Two lines mark the range in the entries below: the one holding "Click the back arrow button" and the one holding "The height and width of the screenshot is (368, 588).". Set down those two and all lines between them, exactly.

Exercise data:
____________________
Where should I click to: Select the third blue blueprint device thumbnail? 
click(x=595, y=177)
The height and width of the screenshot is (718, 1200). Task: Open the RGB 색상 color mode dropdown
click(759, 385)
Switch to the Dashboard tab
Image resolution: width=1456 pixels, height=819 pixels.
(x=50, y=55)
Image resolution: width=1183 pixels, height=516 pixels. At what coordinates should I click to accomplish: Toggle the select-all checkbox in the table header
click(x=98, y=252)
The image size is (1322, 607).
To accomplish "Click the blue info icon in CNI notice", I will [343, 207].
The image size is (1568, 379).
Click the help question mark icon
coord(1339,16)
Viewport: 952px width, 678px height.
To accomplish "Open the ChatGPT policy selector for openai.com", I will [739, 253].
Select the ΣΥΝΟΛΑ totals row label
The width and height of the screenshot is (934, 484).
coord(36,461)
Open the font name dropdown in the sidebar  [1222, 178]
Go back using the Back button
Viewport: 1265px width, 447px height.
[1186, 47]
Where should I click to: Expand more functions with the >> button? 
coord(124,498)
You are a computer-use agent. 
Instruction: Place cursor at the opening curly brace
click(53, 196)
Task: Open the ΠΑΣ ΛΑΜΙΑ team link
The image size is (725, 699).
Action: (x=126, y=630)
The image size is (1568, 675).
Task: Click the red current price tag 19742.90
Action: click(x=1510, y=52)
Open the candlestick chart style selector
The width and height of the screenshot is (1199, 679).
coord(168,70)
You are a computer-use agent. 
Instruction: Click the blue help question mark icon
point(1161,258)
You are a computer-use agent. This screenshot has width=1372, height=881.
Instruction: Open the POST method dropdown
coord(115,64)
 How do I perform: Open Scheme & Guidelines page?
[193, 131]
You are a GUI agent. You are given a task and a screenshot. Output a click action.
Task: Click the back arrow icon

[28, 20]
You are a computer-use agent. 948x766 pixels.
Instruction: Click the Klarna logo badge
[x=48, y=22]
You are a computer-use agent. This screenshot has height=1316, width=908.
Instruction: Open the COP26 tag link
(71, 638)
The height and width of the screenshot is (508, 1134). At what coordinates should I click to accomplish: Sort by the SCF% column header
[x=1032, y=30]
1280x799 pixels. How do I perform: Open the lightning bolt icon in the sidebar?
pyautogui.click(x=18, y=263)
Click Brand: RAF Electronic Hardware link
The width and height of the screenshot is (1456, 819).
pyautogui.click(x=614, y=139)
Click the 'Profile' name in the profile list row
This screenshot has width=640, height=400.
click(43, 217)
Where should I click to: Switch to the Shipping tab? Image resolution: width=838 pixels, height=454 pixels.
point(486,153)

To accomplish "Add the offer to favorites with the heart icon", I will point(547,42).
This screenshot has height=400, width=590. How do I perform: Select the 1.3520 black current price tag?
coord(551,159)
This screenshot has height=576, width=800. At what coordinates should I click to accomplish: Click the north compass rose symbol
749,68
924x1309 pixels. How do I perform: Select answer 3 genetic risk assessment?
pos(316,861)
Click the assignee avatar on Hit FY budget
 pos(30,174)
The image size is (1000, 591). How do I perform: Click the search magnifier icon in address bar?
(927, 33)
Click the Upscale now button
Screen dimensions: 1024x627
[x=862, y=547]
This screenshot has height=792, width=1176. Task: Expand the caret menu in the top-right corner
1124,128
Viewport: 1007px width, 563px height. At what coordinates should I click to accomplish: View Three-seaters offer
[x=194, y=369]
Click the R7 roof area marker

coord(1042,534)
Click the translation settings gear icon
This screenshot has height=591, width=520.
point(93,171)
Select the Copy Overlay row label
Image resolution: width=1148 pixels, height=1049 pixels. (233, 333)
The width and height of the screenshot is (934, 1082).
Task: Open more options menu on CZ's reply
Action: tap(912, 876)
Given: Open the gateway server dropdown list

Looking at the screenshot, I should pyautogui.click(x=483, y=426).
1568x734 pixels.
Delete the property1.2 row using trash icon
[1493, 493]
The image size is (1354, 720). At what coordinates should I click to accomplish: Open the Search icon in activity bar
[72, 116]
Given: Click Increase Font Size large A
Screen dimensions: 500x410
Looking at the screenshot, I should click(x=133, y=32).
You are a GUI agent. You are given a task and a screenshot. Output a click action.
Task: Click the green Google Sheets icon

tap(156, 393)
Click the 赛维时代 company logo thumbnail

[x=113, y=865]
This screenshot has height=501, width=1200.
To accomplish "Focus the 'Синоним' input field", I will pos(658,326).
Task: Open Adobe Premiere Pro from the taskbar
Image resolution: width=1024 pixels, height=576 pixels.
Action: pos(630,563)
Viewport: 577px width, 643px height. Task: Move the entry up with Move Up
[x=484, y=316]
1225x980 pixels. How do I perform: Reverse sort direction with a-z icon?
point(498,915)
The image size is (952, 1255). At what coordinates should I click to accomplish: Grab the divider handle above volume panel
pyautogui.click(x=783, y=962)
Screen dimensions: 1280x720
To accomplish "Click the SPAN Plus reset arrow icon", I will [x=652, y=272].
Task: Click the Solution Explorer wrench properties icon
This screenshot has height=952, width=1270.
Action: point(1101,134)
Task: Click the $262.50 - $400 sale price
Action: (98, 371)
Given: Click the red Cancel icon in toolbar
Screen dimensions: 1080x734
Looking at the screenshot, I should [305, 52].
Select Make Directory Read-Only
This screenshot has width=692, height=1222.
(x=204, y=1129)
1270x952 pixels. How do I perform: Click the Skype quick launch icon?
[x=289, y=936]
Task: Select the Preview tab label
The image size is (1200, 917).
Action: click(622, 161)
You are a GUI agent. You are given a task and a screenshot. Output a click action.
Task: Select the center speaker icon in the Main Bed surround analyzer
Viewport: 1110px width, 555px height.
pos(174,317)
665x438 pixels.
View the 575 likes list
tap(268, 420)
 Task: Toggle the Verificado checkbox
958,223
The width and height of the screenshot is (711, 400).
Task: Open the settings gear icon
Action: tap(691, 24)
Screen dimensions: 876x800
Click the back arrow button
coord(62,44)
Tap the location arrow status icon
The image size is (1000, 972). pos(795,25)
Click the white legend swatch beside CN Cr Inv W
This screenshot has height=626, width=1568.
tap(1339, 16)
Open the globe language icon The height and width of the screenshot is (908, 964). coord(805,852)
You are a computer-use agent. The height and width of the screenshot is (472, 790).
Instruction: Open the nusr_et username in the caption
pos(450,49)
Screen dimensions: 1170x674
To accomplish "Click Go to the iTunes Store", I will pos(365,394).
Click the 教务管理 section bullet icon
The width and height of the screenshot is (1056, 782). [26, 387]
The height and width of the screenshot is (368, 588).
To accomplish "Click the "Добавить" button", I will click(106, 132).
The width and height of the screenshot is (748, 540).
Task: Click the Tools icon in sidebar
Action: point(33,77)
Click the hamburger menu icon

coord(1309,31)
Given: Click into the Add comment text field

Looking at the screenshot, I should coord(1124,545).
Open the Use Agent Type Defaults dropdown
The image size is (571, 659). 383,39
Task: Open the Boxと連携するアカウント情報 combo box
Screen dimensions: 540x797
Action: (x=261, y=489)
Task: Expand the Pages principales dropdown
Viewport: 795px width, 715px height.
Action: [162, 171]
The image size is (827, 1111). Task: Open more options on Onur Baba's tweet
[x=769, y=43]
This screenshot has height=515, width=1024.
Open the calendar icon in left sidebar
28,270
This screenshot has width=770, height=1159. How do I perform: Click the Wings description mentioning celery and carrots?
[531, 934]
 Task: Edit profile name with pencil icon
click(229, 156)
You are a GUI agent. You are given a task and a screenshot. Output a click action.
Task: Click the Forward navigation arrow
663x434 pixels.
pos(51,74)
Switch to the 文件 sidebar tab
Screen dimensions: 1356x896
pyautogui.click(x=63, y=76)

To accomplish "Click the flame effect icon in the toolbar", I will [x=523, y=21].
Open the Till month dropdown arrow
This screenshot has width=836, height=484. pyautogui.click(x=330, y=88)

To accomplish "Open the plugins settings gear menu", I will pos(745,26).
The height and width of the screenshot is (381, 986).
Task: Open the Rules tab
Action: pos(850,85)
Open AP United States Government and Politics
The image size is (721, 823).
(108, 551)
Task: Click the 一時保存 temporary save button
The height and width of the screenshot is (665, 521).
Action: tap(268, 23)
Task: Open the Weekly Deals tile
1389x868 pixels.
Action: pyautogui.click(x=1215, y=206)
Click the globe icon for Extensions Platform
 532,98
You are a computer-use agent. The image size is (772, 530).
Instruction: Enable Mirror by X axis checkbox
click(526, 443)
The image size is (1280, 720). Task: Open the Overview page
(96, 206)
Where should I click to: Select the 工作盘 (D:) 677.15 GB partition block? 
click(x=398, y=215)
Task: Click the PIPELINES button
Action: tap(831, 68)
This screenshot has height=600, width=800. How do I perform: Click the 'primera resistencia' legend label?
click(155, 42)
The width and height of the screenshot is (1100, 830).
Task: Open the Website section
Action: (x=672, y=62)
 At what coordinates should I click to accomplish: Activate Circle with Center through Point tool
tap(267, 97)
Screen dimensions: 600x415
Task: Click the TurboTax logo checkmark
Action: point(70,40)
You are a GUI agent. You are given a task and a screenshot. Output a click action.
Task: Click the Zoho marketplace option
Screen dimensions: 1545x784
____________________
Response to this exercise:
Click the back arrow button
coord(62,44)
Tap the location arrow status icon
The image size is (1000, 972). pos(795,25)
Click the white legend swatch beside CN Cr Inv W
This screenshot has height=626, width=1568.
tap(1339, 16)
Open the globe language icon The height and width of the screenshot is (908, 964). coord(805,852)
You are a computer-use agent. The height and width of the screenshot is (472, 790).
Instruction: Open the nusr_et username in the caption
pos(450,49)
Screen dimensions: 1170x674
To accomplish "Click Go to the iTunes Store", I will pos(365,394).
Click the 教务管理 section bullet icon
The width and height of the screenshot is (1056, 782). [26, 387]
The height and width of the screenshot is (368, 588).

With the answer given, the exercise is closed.